We were extremely interested in the aspect of timing, especially considering that Baldauf et al. observed that time production was a valid indicator of cognitive involvement in simulated driving [19]. The reproduced intervals and visual stimuli were shorter compared with the actual items. Only 1- and 2-second auditory impulses were perceived as longer, regardless of group. Longer auditory impulses were considered to be shorter. These results are partially consistent with Droit-Volet et al., who observed longer produced auditory stimuli (200–800 ms) compared with the exposure to visual impulses. The authors suggested that the modality of the signal prompts differences in the pacemaker speed of the internal clock [20]. Disparate modalities are performed by different regions of the brain, which can also affect the final production of time.

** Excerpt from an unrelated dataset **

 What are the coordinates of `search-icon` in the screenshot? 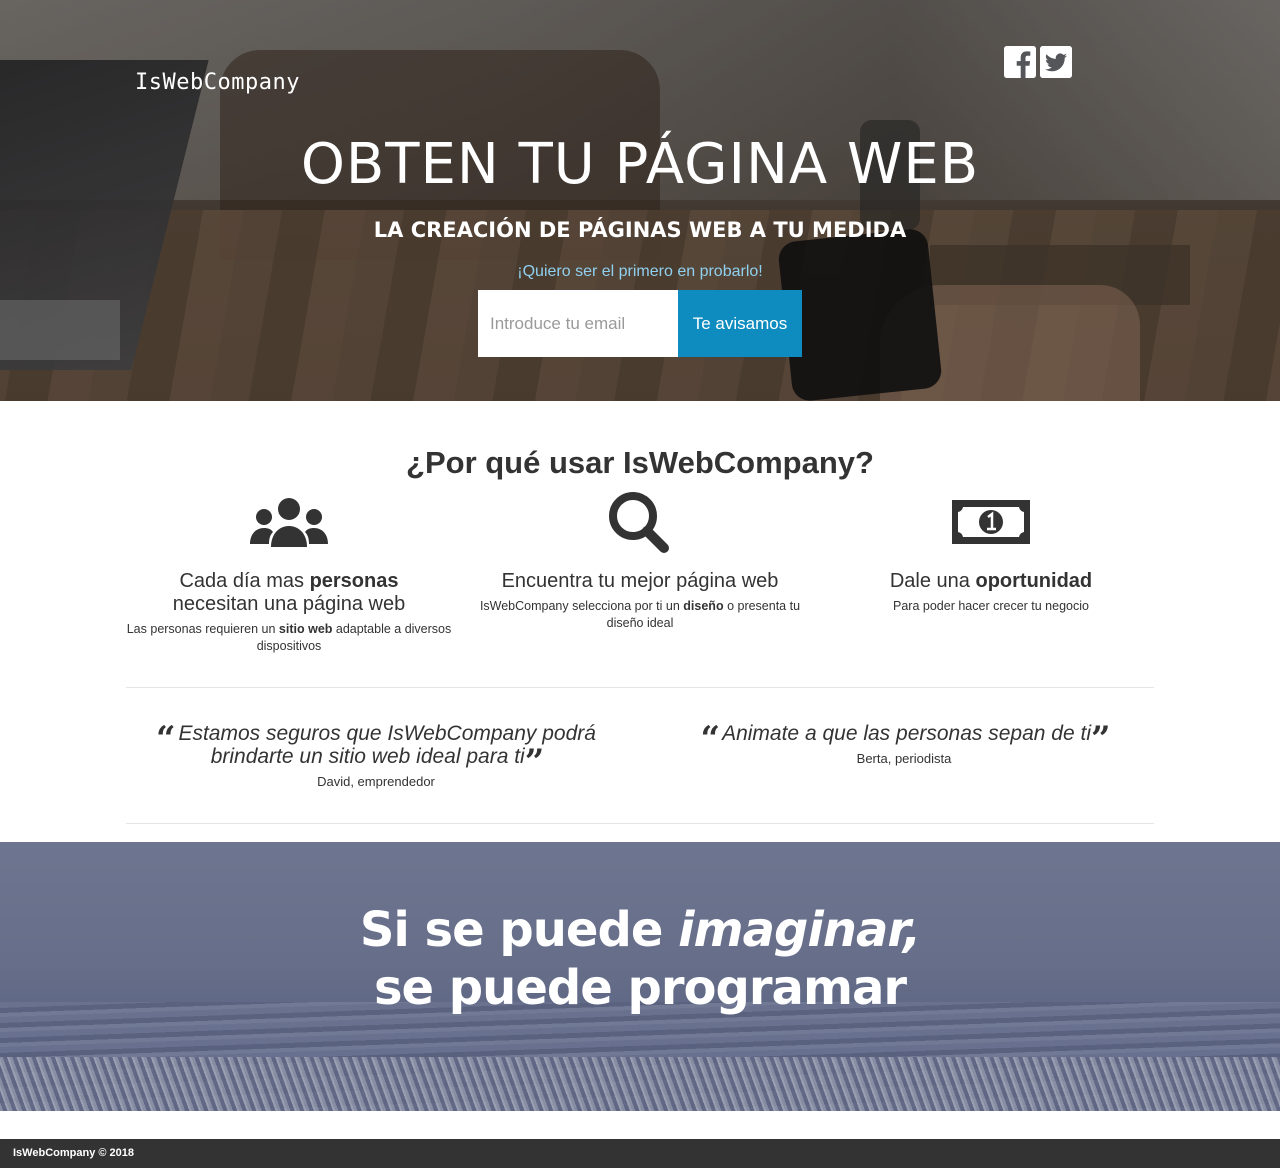 It's located at (640, 522).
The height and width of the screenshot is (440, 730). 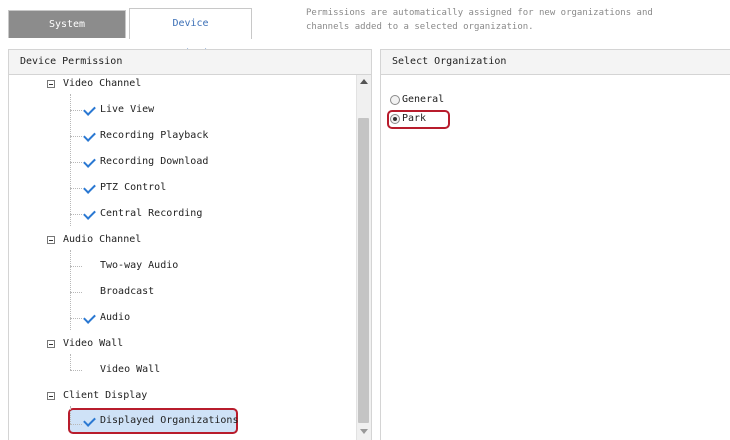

In our study, we found no significant relationships in the groups between time reproduction and production. Likely, the impairments on ITA had withdrawn before the first postanesthetic examination, and we were unable to detect any differences. Everyday, anesthesiological practice proves how useful short-acting anesthetics are. The number of participants was a limitation of this study. Examination on a larger scale might have given us better insights into the problem of psychomotor functions and perception of time. Future studies should develop and evaluate objective measuring devices that combine various methods of screening patients objectively after anesthesia.

5. Conclusions

Anesthetized patients preserved quick psychomotor reactions tested by DA 1.5 hours after intravenous anesthesia for endoscopy, although the “practice effect” on this test is disrupted. They also preserved their ability to time intervals at this time point. The 1- and 2-second auditory stimuli that they produced were longer, and the reproduced 5- and 7- second impulses and all visual impulses were shorter.